«Je continuerai à militer contre ce projet en particulier et contre la filière nucléaire en général» confie à Sputnik Angélique Huguin, l'une des militants anti-nucléaires mis en examen sous contrôle judiciaire.
Le 14 novembre, Sputnik avait assisté à l'audience à la Cour de cassation. Nous avions interrogé l'avocat des zadistes, Me Guillaume Lécuyer, ainsi que deux des cinq militants mis en examen, Angélique Huguin et Joël Domenjoud. Ils nous décrivent leurs conditions de vie sous contrôle judiciaire:
«Depuis deux ans, une cinquantaine de procès, une vingtaine de perquisitions, autant d'interdictions de territoire, près de deux ans de prison ferme accumulés, des centaines de mois de prison avec sursis, une trentaine de gardes à vue, sept personnes sous contrôle judiciaire, des milliers d'euros d'amende… Le bilan de la répression des opposants à ce grand projet inutile est impressionnant et le déni démocratique et l'intimidation judiciaire est totale», s'indigne Michèle Rivasi, députée européenne EELV.
Le site Internet Bureburebure.info, animé par les militants opposés au projet de CIGEO (Centre industriel de stockage géologique), tient à jour un compte exhaustif des procès depuis 2013. Il y aurait actuellement «une quinzaine de procès en cours» ciblant des opposants au centre de stockage de déchets nucléaires de Bure. Le bilan dressé par le site fait état d'une cinquantaine de procès depuis 2016, 28 interdictions de territoire, près de deux ans de prison ferme cumulés et des centaines de mois de prison avec sursis.
L'association CEDRA 52 dénonce l'ensemble des contrôles judiciaires dont sont victimes les militants comme des «atteintes graves aux libertés fondamentales».
«Nous dénonçons ici un dispositif contraire aux libertés fondamentales, qui vise à paralyser tout un mouvement de lutte, celui d'opposition à un mégalomaniaque projet de l'industrie nucléaire, dont les travaux menacent de commencer à tout moment», s'insurge l'association de lutte contre le projet de CIGEO.
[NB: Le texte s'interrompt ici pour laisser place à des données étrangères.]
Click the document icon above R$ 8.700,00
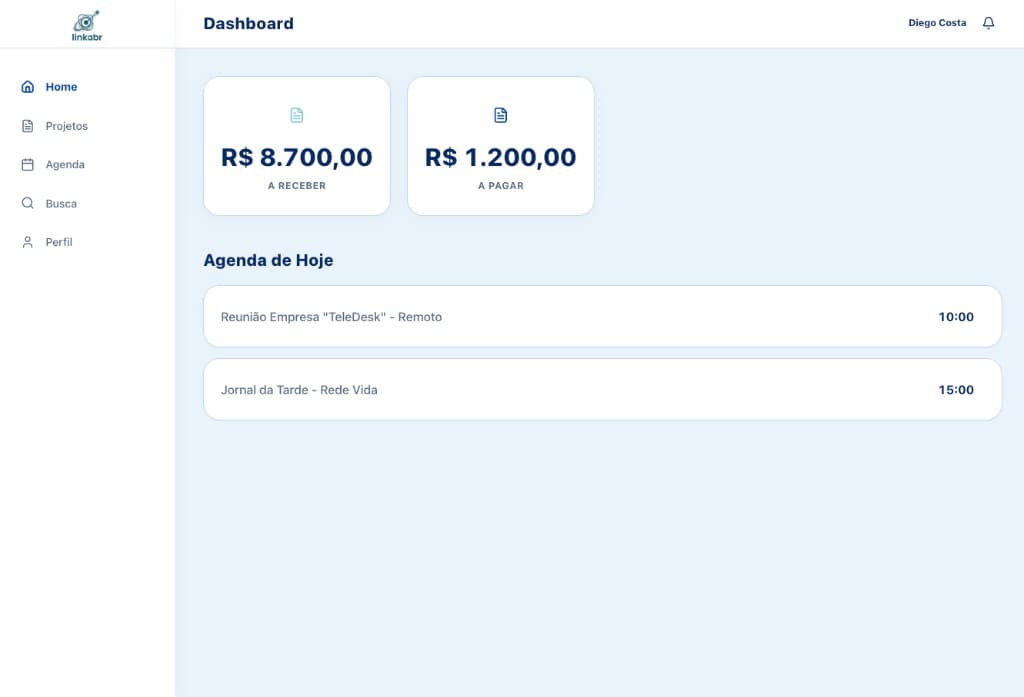This screenshot has width=1024, height=697. point(296,114)
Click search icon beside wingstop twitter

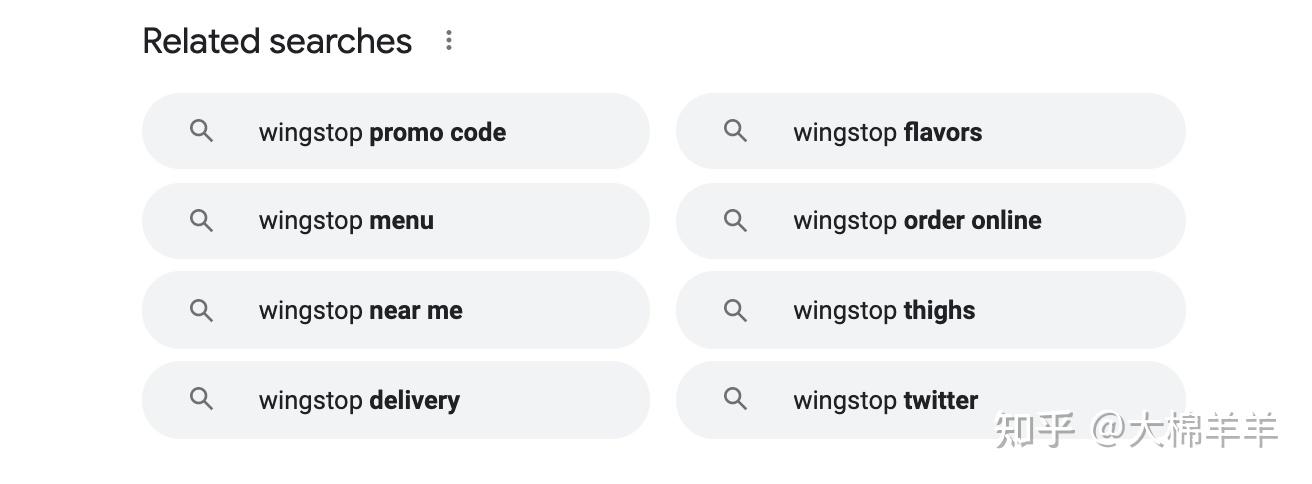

Les opposants à ce projet dénoncent non seulement son coût important (entre 15 et 36 milliards d'euros), mais surtout les risques écologiques et humains, alors que l'histoire de l'industrie nucléaire a connu plusieurs accidents, dont certains aux conséquences planétaires (Tchernobyl et Fukushima, parmi d'autres).
À Bure, les déchets seraient stockés dans des galeries à environ 500 mètres de profondeur, dans une couche géologique dont il faut s'assurer qu'elle soit stable, dense et étanche. Or, selon les opposants au projet, il serait difficile —sinon impossible- de garantir l'imperméabilité de ces couches profondes sur une durée de 100.000 ans, temps minimal requis pour que la radiotoxicité des déchets les plus radioactifs diminue et ne représente plus une menace pour l'écosystème.
«Au fil du temps, l'eau et l'oxygène dégradent inexorablement l'acier et le béton renfermant les déchets radioactifs, ce qui augmente le risque de fuites et d'explosion. La radioactivité pourrait traverser la couche d'argile et contaminer la nappe phréatique lentement par diffusion ou rapidement via une voie d'eau», alerte le réseau Sortir du nucléaire.
Le document «CIGEO, une faisabilité en question» produit par l'ingénieur Bertrand Thuillier, met en garde contre les risques de «contaminations radioactives qui seront principalement concentrées sur les voies d'accès au site (voies ferrées et gares, en particulier)», mais aussi contre «une pollution atmosphérique multiple constituée de radioéléments gazeux, d'aérosols radioactifs, de poussières, de fumées», sans compter les risques d'accident, d'explosions ou d'incendies, bien plus graves et imprévisibles.